# John Deere 2750 Purchase



## loudounangus (Jan 22, 2010)

I'm looking at a jd 2750 four wheel drive. its a 1983 model with low hours. anyone have suggestions, experience with the tractor? I'll use it raking hay, loading round bales and fel work around the farm


----------



## hay hauler (Feb 6, 2010)

We use a 2555. It seems like a good tractor. Close to the size you are talking about i think. Haven't had any major issues. The maintance history would be nice to know when buying...


----------



## bugscuz (Nov 17, 2009)

Very Good Tractor. I've been looking for one a long time. Hard to find here in Oregon. Makes a great 2nd tractor for hay work. Does this one have a cab?. Just wondering.
Richard


----------



## Hayboy1 (Jul 19, 2008)

We had a 3040 which is nearly identical to a 2950, then we had a 2950 as well. Both 4wd with cabs. I personally will never own another one. Yeah they are good motors, but the hydraulics over time are junk and they are notorious for broken hyd lines (steel lines) Just shipped the 2950 two weeks ago to a consignment. Would have cost us $17k to fix the filings in the hydraulic lines. I would look at a newer model if I had the choice


----------



## lewbest (Dec 9, 2009)

Hayboy1 said:


> <<snip>>Would have cost us $17k to fix the filings in the hydraulic lines.
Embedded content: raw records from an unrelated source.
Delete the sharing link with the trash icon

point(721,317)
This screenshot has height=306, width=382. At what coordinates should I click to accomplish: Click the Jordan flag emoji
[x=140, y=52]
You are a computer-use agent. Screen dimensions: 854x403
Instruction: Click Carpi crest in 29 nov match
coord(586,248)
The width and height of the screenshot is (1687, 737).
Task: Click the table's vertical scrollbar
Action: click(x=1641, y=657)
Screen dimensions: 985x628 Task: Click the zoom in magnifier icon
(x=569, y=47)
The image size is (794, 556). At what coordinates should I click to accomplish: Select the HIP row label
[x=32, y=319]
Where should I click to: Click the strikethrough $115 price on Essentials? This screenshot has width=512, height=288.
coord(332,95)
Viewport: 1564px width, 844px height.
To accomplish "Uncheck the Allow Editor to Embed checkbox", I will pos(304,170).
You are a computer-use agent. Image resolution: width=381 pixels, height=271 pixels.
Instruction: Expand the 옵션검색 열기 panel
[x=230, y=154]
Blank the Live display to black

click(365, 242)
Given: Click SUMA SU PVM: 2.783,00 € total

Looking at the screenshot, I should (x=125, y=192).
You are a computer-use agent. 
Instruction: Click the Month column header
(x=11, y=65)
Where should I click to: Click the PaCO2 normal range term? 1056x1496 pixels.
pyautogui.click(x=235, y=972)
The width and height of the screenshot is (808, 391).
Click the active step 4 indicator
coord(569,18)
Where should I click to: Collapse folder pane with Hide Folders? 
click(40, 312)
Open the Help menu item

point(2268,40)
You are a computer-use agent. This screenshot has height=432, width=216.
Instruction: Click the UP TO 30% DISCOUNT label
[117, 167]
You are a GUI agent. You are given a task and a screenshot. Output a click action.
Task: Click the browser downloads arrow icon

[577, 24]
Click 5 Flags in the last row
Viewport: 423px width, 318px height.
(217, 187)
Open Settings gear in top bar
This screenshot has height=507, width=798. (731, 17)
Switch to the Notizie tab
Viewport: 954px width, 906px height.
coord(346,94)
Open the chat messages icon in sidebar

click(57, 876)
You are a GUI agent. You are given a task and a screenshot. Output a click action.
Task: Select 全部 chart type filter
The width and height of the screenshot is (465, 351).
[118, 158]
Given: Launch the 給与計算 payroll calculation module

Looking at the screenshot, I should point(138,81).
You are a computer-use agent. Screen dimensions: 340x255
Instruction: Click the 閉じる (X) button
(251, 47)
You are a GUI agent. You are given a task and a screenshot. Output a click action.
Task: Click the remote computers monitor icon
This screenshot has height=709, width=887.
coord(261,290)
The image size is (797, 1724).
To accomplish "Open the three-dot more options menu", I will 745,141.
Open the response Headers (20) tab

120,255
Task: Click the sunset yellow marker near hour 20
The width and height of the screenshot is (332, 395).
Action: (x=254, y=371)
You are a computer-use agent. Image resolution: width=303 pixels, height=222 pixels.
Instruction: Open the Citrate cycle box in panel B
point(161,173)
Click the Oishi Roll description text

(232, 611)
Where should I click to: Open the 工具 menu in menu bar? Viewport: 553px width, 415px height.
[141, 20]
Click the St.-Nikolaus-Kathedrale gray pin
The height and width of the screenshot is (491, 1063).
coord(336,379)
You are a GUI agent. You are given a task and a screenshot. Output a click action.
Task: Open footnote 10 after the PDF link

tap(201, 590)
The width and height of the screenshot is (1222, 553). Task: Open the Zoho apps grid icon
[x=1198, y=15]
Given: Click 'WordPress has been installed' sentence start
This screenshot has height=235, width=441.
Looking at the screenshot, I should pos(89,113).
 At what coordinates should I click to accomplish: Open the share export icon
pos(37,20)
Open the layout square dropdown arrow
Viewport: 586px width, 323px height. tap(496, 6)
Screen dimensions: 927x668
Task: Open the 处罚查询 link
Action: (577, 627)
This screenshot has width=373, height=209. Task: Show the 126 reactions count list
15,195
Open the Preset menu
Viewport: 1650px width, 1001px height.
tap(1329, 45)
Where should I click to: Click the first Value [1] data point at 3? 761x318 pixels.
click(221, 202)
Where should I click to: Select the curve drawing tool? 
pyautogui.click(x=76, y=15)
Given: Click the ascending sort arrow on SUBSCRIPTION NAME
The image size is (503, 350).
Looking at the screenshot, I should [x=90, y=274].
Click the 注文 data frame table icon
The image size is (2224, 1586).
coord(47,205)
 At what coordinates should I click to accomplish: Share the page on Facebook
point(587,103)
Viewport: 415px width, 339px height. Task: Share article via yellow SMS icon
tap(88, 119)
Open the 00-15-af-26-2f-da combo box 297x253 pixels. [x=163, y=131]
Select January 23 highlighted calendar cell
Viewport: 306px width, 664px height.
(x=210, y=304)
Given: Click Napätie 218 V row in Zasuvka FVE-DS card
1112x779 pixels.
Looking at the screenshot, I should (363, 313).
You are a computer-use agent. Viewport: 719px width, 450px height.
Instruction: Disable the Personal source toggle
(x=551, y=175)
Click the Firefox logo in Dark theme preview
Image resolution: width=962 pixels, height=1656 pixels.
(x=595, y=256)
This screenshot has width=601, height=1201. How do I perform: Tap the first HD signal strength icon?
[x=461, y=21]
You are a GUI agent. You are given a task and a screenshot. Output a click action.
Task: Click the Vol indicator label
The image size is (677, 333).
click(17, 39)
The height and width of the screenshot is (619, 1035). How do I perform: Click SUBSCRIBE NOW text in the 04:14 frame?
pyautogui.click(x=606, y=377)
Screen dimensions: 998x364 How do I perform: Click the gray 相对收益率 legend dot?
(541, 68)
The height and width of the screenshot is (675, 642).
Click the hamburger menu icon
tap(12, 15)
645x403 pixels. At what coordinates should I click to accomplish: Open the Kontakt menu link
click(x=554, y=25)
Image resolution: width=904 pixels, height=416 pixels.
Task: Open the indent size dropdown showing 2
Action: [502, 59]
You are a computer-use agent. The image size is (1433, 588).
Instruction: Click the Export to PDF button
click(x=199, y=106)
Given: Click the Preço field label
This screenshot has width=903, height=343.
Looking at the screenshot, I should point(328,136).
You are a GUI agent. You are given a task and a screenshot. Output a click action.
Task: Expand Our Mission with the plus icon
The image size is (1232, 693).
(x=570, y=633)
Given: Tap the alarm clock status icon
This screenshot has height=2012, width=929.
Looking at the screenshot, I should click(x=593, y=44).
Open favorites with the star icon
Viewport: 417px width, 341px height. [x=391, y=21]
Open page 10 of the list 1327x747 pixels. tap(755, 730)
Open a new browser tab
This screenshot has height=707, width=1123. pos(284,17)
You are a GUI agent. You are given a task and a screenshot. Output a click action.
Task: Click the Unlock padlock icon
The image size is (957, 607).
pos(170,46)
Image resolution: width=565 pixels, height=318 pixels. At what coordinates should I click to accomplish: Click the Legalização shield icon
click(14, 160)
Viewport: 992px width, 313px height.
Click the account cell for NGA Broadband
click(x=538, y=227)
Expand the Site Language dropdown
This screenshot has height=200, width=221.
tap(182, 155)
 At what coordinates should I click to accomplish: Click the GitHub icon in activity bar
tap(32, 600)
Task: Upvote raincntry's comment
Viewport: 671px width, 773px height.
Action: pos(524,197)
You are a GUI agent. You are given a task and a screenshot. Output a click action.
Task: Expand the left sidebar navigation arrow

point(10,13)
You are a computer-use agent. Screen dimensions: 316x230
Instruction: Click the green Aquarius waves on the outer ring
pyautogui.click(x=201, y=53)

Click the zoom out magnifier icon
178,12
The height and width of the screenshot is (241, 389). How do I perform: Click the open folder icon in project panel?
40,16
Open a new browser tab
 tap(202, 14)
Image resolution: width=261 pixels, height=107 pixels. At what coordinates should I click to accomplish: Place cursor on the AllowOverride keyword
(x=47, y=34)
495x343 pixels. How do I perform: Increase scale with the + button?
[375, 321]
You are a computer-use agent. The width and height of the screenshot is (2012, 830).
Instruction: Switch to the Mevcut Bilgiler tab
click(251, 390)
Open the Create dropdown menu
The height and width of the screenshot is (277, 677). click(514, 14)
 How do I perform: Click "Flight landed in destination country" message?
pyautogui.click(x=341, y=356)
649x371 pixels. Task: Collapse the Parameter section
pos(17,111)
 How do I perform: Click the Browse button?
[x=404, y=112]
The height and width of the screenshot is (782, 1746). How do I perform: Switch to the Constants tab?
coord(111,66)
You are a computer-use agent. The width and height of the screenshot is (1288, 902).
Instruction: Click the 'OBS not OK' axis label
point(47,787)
I would look at a newer model if I had the choice


You have got my curiosity here; can you elaborate on this please? If it's not a typo or my misunderstanding I'm assuming you mean there are "metal pieces" in the fluid? If so where would they come from? Why wouldn't the filter catch them?

Thanks!

Lew


----------



## downtownjr (Apr 8, 2008)

Use a little newer JD 2955 with a loader for a mowing, baling, moving bales and just general stuff. It is 2 wheel drive and over 8000 hours. Works like a champ and very little trouble with it. Had to replace seals to stop a hydaulic leak and the card that the fuses plug into had to be replaced. Both were cheap repairs...under $35. The hydraulics on it does everything I need it to do.


----------



## Hayboy1 (Jul 19, 2008)

when I spoke to our serviceman, his thinking was the brakes disintegrated ( I honestly could not tell) and the metal seemed to get into everything. I wish I was a little more versed in shop talk because I could explain it better. Also the card that plugs in under the dash was shot as well. They don't give those away either, something to the tune of $450


----------



## loudounangus (Jan 22, 2010)

no cab on this, just a 2 post canopy.


----------